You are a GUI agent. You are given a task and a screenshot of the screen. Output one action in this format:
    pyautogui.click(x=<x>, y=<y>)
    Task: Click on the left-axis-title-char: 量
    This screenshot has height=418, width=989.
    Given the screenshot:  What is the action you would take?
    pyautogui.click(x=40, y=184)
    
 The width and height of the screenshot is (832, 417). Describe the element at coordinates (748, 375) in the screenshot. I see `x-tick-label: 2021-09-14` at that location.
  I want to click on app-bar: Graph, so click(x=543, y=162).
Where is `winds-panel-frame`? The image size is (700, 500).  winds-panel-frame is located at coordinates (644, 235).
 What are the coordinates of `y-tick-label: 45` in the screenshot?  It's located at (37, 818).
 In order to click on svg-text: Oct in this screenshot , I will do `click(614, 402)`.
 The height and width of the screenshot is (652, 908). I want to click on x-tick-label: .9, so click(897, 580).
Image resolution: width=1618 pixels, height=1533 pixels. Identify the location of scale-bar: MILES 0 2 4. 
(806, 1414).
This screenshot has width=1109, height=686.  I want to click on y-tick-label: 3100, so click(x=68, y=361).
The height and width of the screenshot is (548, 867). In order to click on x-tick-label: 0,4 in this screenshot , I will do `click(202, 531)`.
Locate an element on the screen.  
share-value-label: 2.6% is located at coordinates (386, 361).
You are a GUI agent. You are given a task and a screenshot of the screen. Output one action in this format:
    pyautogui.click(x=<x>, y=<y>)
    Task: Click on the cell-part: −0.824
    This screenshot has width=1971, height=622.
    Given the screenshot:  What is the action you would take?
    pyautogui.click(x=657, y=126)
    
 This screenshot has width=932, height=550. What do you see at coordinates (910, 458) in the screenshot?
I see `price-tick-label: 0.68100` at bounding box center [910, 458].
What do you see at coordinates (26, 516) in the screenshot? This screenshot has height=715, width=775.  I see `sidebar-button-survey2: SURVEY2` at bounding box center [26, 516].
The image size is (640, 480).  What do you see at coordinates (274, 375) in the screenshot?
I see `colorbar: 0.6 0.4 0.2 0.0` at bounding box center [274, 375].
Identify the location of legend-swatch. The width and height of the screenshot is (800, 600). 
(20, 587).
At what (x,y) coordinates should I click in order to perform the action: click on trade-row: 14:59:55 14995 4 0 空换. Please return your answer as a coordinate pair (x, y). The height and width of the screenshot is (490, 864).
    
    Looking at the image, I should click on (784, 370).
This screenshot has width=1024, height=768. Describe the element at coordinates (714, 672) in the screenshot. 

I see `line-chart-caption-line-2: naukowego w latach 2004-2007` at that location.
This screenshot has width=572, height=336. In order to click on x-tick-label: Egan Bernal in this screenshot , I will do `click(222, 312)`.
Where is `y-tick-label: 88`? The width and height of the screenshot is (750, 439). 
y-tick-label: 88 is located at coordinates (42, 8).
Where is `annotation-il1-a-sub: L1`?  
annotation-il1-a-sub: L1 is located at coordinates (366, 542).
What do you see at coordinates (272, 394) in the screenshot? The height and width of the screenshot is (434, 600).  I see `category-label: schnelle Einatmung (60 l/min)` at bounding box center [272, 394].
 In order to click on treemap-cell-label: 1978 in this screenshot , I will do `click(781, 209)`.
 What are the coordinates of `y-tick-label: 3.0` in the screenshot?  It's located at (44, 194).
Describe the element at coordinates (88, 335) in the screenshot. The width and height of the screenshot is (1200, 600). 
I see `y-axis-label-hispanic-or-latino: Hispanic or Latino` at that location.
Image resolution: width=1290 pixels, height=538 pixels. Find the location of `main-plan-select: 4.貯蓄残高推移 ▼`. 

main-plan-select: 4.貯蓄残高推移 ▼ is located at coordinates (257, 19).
+---+
Lay out these records as a numbered list, leaving out any blank lines.

1. You are a GUI agent. You are given a task and a screenshot of the screen. Output one action in this format:
2.     pyautogui.click(x=<x>, y=<y>)
3.     Task: Click on the left-axis-title-char: 量
4.     This screenshot has height=418, width=989.
5.     Given the screenshot:  What is the action you would take?
6.     pyautogui.click(x=40, y=184)
7.  The width and height of the screenshot is (832, 417). Describe the element at coordinates (748, 375) in the screenshot. I see `x-tick-label: 2021-09-14` at that location.
8.   I want to click on app-bar: Graph, so click(x=543, y=162).
9. Where is `winds-panel-frame`? The image size is (700, 500).  winds-panel-frame is located at coordinates (644, 235).
10.  What are the coordinates of `y-tick-label: 45` in the screenshot?  It's located at (37, 818).
11.  In order to click on svg-text: Oct in this screenshot , I will do `click(614, 402)`.
12.  The height and width of the screenshot is (652, 908). I want to click on x-tick-label: .9, so click(897, 580).
13. Image resolution: width=1618 pixels, height=1533 pixels. Identify the location of scale-bar: MILES 0 2 4. 
14. (806, 1414).
15. This screenshot has width=1109, height=686.  I want to click on y-tick-label: 3100, so click(x=68, y=361).
16. The height and width of the screenshot is (548, 867). In order to click on x-tick-label: 0,4 in this screenshot , I will do `click(202, 531)`.
17. Locate an element on the screen.  
18. share-value-label: 2.6% is located at coordinates (386, 361).
19. You are a GUI agent. You are given a task and a screenshot of the screen. Output one action in this format:
20.     pyautogui.click(x=<x>, y=<y>)
21.     Task: Click on the cell-part: −0.824
22.     This screenshot has width=1971, height=622.
23.     Given the screenshot:  What is the action you would take?
24.     pyautogui.click(x=657, y=126)
25.  This screenshot has width=932, height=550. What do you see at coordinates (910, 458) in the screenshot?
26. I see `price-tick-label: 0.68100` at bounding box center [910, 458].
27. What do you see at coordinates (26, 516) in the screenshot? This screenshot has height=715, width=775.  I see `sidebar-button-survey2: SURVEY2` at bounding box center [26, 516].
28. The image size is (640, 480).  What do you see at coordinates (274, 375) in the screenshot?
29. I see `colorbar: 0.6 0.4 0.2 0.0` at bounding box center [274, 375].
30. Identify the location of legend-swatch. The width and height of the screenshot is (800, 600). 
31. (20, 587).
32. At what (x,y) coordinates should I click in order to perform the action: click on trade-row: 14:59:55 14995 4 0 空换. Please return your answer as a coordinate pair (x, y). The height and width of the screenshot is (490, 864).
33.     Looking at the image, I should click on (784, 370).
34. This screenshot has width=1024, height=768. Describe the element at coordinates (714, 672) in the screenshot. 
35. I see `line-chart-caption-line-2: naukowego w latach 2004-2007` at that location.
36. This screenshot has width=572, height=336. In order to click on x-tick-label: Egan Bernal in this screenshot , I will do `click(222, 312)`.
37. Where is `y-tick-label: 88`? The width and height of the screenshot is (750, 439). 
38. y-tick-label: 88 is located at coordinates (42, 8).
39. Where is `annotation-il1-a-sub: L1`?  
40. annotation-il1-a-sub: L1 is located at coordinates (366, 542).
41. What do you see at coordinates (272, 394) in the screenshot? The height and width of the screenshot is (434, 600).  I see `category-label: schnelle Einatmung (60 l/min)` at bounding box center [272, 394].
42.  In order to click on treemap-cell-label: 1978 in this screenshot , I will do `click(781, 209)`.
43.  What are the coordinates of `y-tick-label: 3.0` in the screenshot?  It's located at (44, 194).
44. Describe the element at coordinates (88, 335) in the screenshot. The width and height of the screenshot is (1200, 600). 
45. I see `y-axis-label-hispanic-or-latino: Hispanic or Latino` at that location.
46. Image resolution: width=1290 pixels, height=538 pixels. Find the location of `main-plan-select: 4.貯蓄残高推移 ▼`. 
47. main-plan-select: 4.貯蓄残高推移 ▼ is located at coordinates (257, 19).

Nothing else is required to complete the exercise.